*THE EXERCISE*. Reproduce every line of the listing below without changing a single character.

--- START EXERCISE DATA ---

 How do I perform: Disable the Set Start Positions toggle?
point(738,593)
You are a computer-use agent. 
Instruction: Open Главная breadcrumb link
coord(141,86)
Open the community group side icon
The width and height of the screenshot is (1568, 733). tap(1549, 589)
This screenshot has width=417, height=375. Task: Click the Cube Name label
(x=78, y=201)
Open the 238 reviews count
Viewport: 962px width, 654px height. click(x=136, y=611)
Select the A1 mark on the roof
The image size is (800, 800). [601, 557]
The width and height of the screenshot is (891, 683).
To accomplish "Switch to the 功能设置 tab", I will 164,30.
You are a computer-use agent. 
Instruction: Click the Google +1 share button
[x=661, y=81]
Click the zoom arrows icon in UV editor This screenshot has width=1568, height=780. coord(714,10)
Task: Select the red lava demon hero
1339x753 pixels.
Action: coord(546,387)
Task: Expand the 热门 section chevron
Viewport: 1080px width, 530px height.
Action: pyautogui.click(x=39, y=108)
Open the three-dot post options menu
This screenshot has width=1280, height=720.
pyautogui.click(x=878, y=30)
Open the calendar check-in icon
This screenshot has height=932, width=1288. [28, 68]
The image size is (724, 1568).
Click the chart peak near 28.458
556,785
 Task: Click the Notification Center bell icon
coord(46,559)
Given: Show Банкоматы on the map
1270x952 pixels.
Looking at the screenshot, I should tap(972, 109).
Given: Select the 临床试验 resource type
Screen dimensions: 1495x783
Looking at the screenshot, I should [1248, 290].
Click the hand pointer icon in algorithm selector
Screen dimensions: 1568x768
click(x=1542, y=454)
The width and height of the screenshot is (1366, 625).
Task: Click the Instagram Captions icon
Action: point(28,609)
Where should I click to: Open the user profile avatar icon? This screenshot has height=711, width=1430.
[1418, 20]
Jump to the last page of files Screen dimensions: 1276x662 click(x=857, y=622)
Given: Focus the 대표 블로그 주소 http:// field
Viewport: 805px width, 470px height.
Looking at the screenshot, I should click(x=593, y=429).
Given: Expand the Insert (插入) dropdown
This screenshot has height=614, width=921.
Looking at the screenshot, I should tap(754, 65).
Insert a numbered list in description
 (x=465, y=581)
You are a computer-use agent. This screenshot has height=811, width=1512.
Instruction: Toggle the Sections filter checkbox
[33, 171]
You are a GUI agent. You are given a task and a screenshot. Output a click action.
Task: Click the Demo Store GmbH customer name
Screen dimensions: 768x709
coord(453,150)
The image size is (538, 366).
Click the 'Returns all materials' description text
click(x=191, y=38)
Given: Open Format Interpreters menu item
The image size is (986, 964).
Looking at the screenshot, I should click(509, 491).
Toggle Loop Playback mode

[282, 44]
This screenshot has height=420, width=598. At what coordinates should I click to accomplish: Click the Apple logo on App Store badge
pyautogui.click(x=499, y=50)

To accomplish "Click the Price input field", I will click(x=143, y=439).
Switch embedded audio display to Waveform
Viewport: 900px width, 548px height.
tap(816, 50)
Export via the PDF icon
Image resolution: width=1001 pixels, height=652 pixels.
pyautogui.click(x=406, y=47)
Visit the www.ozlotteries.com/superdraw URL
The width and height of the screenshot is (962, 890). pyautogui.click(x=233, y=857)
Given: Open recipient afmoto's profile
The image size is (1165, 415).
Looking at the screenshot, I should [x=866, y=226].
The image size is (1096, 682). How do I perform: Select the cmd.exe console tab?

--- END EXERCISE DATA ---

*FINAL RESULT*.
 How do I perform: Disable the Set Start Positions toggle?
point(738,593)
You are a computer-use agent. 
Instruction: Open Главная breadcrumb link
coord(141,86)
Open the community group side icon
The width and height of the screenshot is (1568, 733). tap(1549, 589)
This screenshot has width=417, height=375. Task: Click the Cube Name label
(x=78, y=201)
Open the 238 reviews count
Viewport: 962px width, 654px height. click(x=136, y=611)
Select the A1 mark on the roof
The image size is (800, 800). [601, 557]
The width and height of the screenshot is (891, 683).
To accomplish "Switch to the 功能设置 tab", I will 164,30.
You are a computer-use agent. 
Instruction: Click the Google +1 share button
[x=661, y=81]
Click the zoom arrows icon in UV editor This screenshot has width=1568, height=780. coord(714,10)
Task: Select the red lava demon hero
1339x753 pixels.
Action: coord(546,387)
Task: Expand the 热门 section chevron
Viewport: 1080px width, 530px height.
Action: pyautogui.click(x=39, y=108)
Open the three-dot post options menu
This screenshot has width=1280, height=720.
pyautogui.click(x=878, y=30)
Open the calendar check-in icon
This screenshot has height=932, width=1288. [28, 68]
The image size is (724, 1568).
Click the chart peak near 28.458
556,785
 Task: Click the Notification Center bell icon
coord(46,559)
Given: Show Банкоматы on the map
1270x952 pixels.
Looking at the screenshot, I should tap(972, 109).
Given: Select the 临床试验 resource type
Screen dimensions: 1495x783
Looking at the screenshot, I should [1248, 290].
Click the hand pointer icon in algorithm selector
Screen dimensions: 1568x768
click(x=1542, y=454)
The width and height of the screenshot is (1366, 625).
Task: Click the Instagram Captions icon
Action: point(28,609)
Where should I click to: Open the user profile avatar icon? This screenshot has height=711, width=1430.
[1418, 20]
Jump to the last page of files Screen dimensions: 1276x662 click(x=857, y=622)
Given: Focus the 대표 블로그 주소 http:// field
Viewport: 805px width, 470px height.
Looking at the screenshot, I should click(x=593, y=429).
Given: Expand the Insert (插入) dropdown
This screenshot has height=614, width=921.
Looking at the screenshot, I should tap(754, 65).
Insert a numbered list in description
 (x=465, y=581)
You are a computer-use agent. This screenshot has height=811, width=1512.
Instruction: Toggle the Sections filter checkbox
[33, 171]
You are a GUI agent. You are given a task and a screenshot. Output a click action.
Task: Click the Demo Store GmbH customer name
Screen dimensions: 768x709
coord(453,150)
The image size is (538, 366).
Click the 'Returns all materials' description text
click(x=191, y=38)
Given: Open Format Interpreters menu item
The image size is (986, 964).
Looking at the screenshot, I should click(509, 491).
Toggle Loop Playback mode

[282, 44]
This screenshot has height=420, width=598. At what coordinates should I click to accomplish: Click the Apple logo on App Store badge
pyautogui.click(x=499, y=50)

To accomplish "Click the Price input field", I will click(x=143, y=439).
Switch embedded audio display to Waveform
Viewport: 900px width, 548px height.
tap(816, 50)
Export via the PDF icon
Image resolution: width=1001 pixels, height=652 pixels.
pyautogui.click(x=406, y=47)
Visit the www.ozlotteries.com/superdraw URL
The width and height of the screenshot is (962, 890). pyautogui.click(x=233, y=857)
Given: Open recipient afmoto's profile
The image size is (1165, 415).
Looking at the screenshot, I should [x=866, y=226].
The image size is (1096, 682). How do I perform: Select the cmd.exe console tab?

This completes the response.